Corsun, who has experienced being bumped from flights, attests that the system almost always works, ensuring that every plane flies full. Incidents like the Dao expulsion are extremely rare, meaning that overbooking, for the most part, is a sound industry practice. And why fix something if it isn’t broken?

“There’s no easy answer here,” he says.

“The truth about overbooking is it’s going to become more prominent,” says Janet Bednarek, an aviation historian at the University of Dayton. “In today’s world, the airlines are only going to make money when they’re running at 80 percent capacity or above.”

Indeed, overbooking is such an accepted practice that even the federal government has given it an apparent stamp of approval. There’s a body of federal regulation that determines how much compensation an airline pays someone who is denied boarding. Airlines report their overbooking numbers to the government every month, which publishes the numbers online.

“Overbooking, overall, has worked well,” says Hani Mahmassani, head of the Transportation Center at Northwestern University, who is quick to note, however, that the Dao episode was “unacceptable.” It even benefits some air travelers, who “wouldn’t mind leaving a couple of hours later to collect a meaningful bonus.”

Unprofessional air travel norms

After engaging in numerous conversations with air travelers in the aftermath of the expulsion incident, a clear observation emerges. Passengers express dissatisfaction with the airline practice of overselling seats. However, a much larger issue is on the horizon.

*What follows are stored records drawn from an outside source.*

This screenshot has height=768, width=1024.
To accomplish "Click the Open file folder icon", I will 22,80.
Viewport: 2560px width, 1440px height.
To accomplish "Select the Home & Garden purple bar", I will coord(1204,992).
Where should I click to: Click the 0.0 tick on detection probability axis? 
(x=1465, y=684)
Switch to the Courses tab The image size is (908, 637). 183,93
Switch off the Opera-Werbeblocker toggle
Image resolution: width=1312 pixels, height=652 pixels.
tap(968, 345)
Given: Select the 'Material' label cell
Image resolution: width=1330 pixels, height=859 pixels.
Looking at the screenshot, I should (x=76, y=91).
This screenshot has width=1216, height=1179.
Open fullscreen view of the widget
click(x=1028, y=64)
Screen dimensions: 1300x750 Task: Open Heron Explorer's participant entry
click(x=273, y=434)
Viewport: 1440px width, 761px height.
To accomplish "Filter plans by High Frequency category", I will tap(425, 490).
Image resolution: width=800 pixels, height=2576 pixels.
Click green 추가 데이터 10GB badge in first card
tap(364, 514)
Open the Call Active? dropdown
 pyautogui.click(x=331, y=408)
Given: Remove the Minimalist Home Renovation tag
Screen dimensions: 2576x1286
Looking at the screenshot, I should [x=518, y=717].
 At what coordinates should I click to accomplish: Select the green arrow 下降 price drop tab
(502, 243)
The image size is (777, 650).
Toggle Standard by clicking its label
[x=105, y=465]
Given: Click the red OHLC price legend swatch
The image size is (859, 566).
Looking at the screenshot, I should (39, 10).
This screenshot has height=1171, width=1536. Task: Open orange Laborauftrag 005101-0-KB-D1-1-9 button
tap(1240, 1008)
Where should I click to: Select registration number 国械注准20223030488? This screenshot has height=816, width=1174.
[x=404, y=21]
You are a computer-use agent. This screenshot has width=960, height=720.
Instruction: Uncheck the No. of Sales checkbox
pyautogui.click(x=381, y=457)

“It seems like there are so many aspects of flying today that are accepted as fact by too many airline passengers,” says Tricia Kalinowski, a retired grocery store manager and frequent air traveler from Blaine, Minn.

That includes not only overbooking but also a corporate culture that permits dragging a passenger off a flight.
In today’s times, airlines treating customers rudely are so frequent that consumer advocates barely raise an eyebrow—or these incidents fail to resonate with the flying public. No wonder, then, that the airline industry remains one of the worst-rated businesses in America, when it comes to customer service.

“Airlines need to continue to pay attention to their overall customer experience,” says Peter Vlitas, a senior vice president of airline relations at Travel Leaders Group, a travel agency network. They can take meaningful steps now to do that, he adds. For example, when it comes to oversales, “that might mean scaling back the percentage of oversold seats or increasing compensation for passengers voluntarily taking alternate flights.”

If nothing else, the Dao story highlighted the systemic abuses that airlines subject their paying passengers to. It also revealed the extent to which this attitude has become normalized. Undoing that is beyond the scope of a single bill or the actions of a determined group of consumer advocates. It will take a concerted passenger rights movement, more public outrage and a penitent airline industry to pull that off. And so far, that hasn’t happened.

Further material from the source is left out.